» WHAT THE EXERCISE ASKS: Count the lines in the data below that contain the word "pixels". Reply with the number alone.

-- START OF RECORDS PROVIDED --

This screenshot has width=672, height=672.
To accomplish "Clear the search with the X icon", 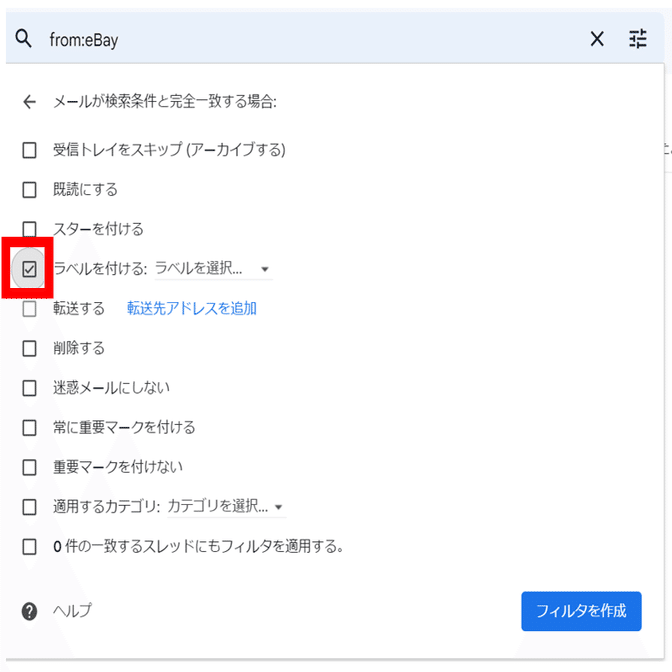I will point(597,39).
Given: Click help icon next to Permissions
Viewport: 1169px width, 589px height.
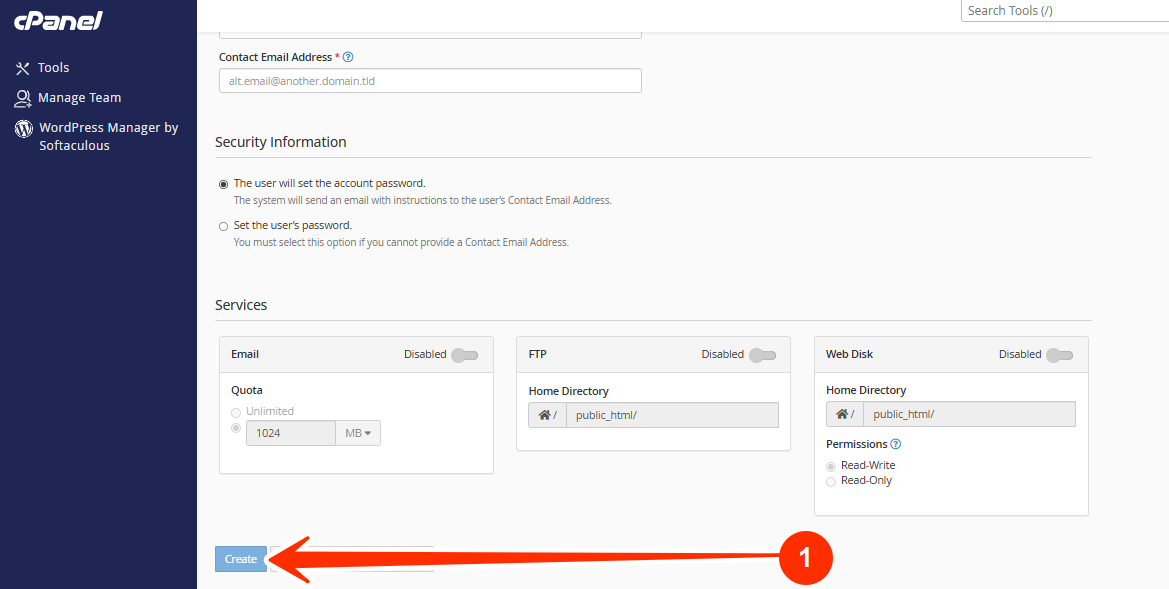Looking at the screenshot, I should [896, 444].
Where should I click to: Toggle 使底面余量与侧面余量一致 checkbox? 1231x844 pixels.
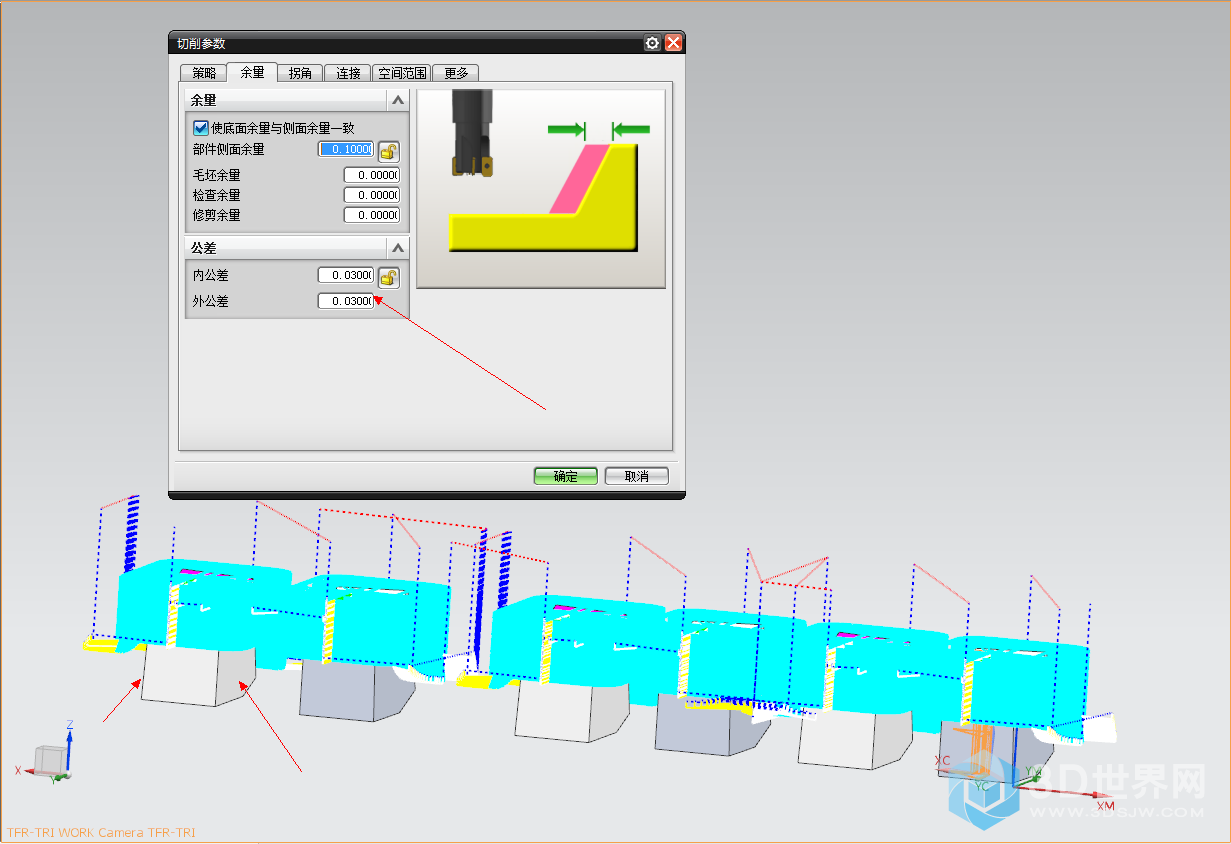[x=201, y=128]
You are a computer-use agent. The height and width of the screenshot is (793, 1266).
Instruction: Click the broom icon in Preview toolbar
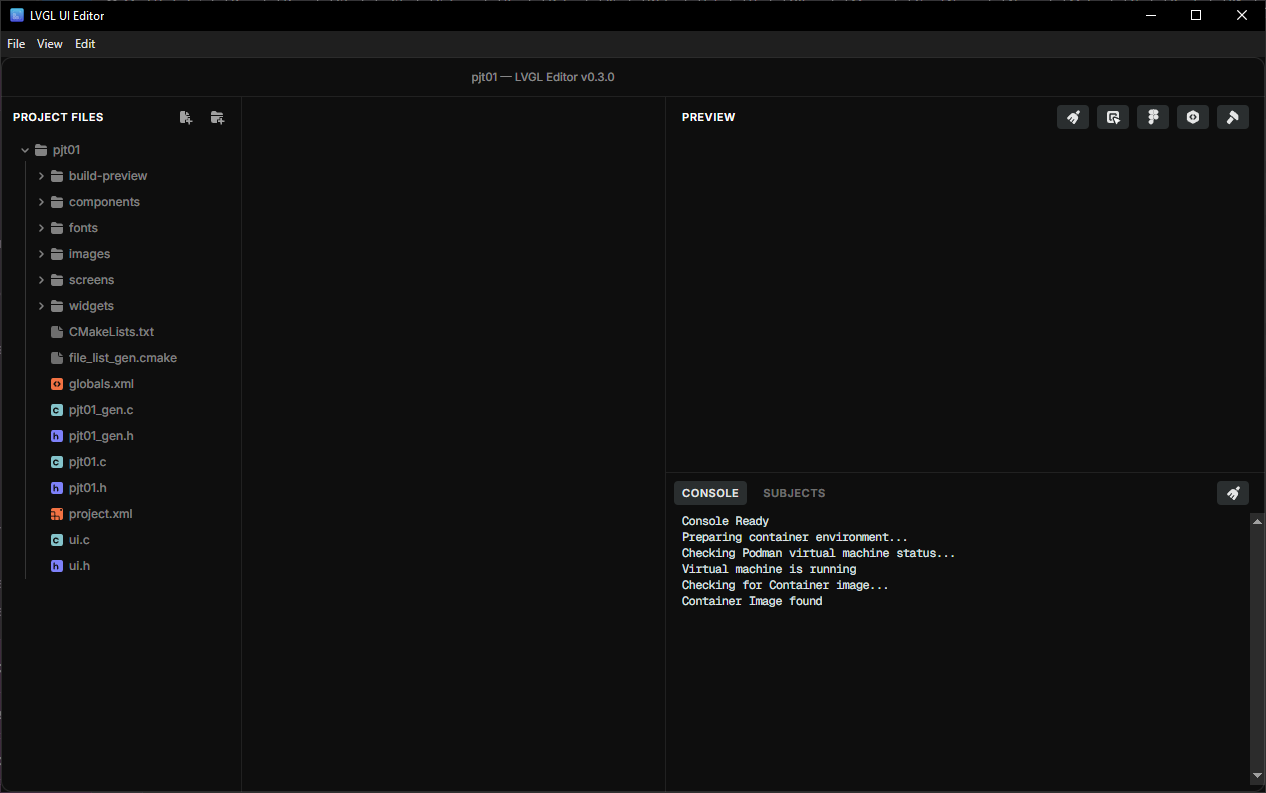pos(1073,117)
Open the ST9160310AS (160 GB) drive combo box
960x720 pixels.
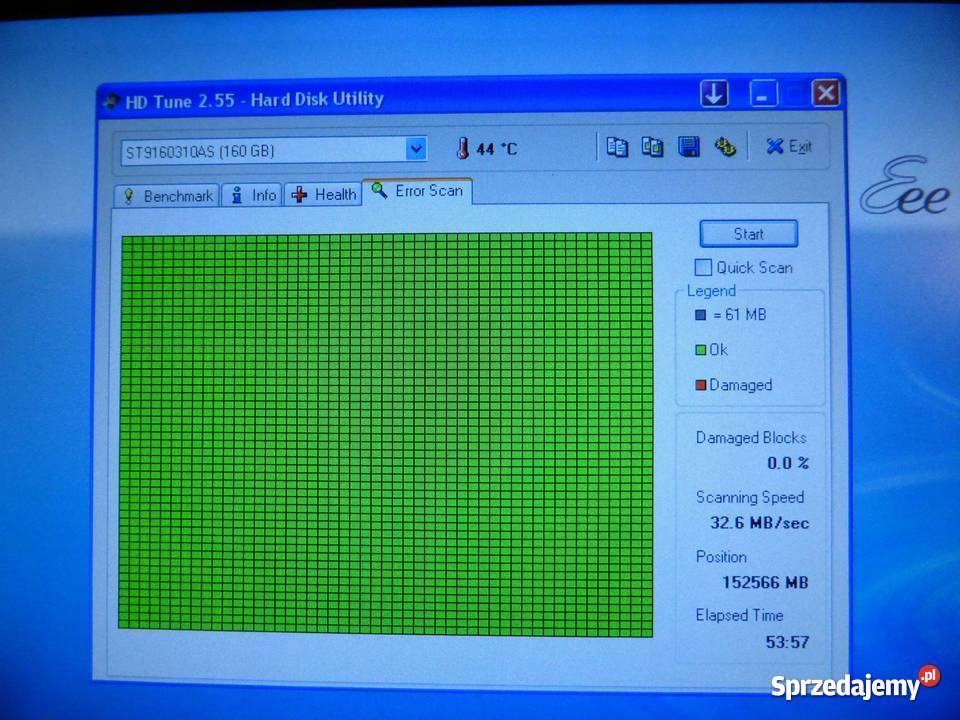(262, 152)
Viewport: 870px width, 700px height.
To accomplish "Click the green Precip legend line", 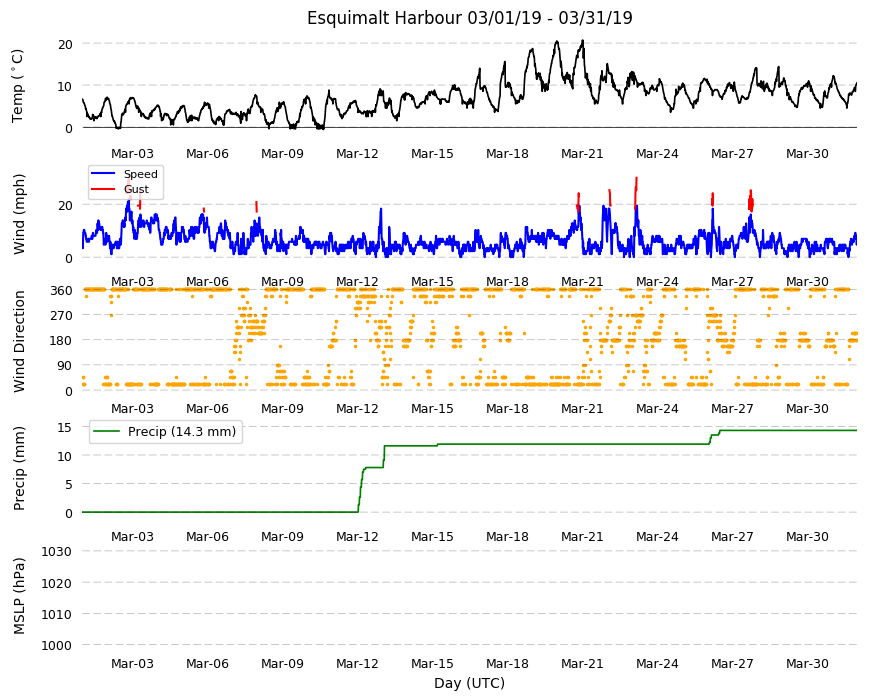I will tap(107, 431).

-- END OF RECORDS PROVIDED --

» WRITTEN SOLUTION: 2